= Problem requirements =
Format the lines of the items as a JSON list of strings, one string per line and with blank lines omitted. Include only the part that opens with the line containing "How do I perform: Click" and continues through the last line of the items, with both ends included.

Records from a collection:

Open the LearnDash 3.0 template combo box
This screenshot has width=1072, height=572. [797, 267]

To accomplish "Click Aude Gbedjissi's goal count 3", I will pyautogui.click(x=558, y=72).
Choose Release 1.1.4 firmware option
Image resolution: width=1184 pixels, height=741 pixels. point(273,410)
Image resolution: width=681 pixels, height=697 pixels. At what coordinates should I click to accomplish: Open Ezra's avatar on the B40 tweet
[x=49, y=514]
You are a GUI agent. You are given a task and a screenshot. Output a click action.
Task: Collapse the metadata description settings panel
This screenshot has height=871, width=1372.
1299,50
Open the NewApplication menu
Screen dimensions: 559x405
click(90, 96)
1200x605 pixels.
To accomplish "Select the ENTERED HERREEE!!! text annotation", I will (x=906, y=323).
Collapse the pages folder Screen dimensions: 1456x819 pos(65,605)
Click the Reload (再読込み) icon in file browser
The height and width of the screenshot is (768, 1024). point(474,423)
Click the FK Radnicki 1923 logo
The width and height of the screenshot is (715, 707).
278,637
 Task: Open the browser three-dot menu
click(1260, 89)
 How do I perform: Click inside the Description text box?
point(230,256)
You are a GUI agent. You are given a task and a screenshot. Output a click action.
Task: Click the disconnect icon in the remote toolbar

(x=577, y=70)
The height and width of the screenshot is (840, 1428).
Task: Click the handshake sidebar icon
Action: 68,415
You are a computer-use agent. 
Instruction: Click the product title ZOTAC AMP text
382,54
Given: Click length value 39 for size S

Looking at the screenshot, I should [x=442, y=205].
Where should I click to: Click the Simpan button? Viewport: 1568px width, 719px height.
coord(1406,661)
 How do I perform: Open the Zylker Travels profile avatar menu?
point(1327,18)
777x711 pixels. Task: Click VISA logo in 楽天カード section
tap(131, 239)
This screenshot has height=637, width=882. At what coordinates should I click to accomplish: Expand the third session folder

= Output =
[
  " How do I perform: Click inside the Description text box?",
  "point(230,256)",
  "You are a GUI agent. You are given a task and a screenshot. Output a click action.",
  "Task: Click the disconnect icon in the remote toolbar",
  "(x=577, y=70)",
  "The height and width of the screenshot is (840, 1428).",
  "Task: Click the handshake sidebar icon",
  "Action: 68,415",
  "You are a computer-use agent. ",
  "Instruction: Click the product title ZOTAC AMP text",
  "382,54",
  "Given: Click length value 39 for size S",
  "Looking at the screenshot, I should [x=442, y=205].",
  "Where should I click to: Click the Simpan button? Viewport: 1568px width, 719px height.",
  "coord(1406,661)",
  " How do I perform: Open the Zylker Travels profile avatar menu?",
  "point(1327,18)",
  "777x711 pixels. Task: Click VISA logo in 楽天カード section",
  "tap(131, 239)",
  "This screenshot has height=637, width=882. At what coordinates should I click to accomplish: Expand the third session folder"
]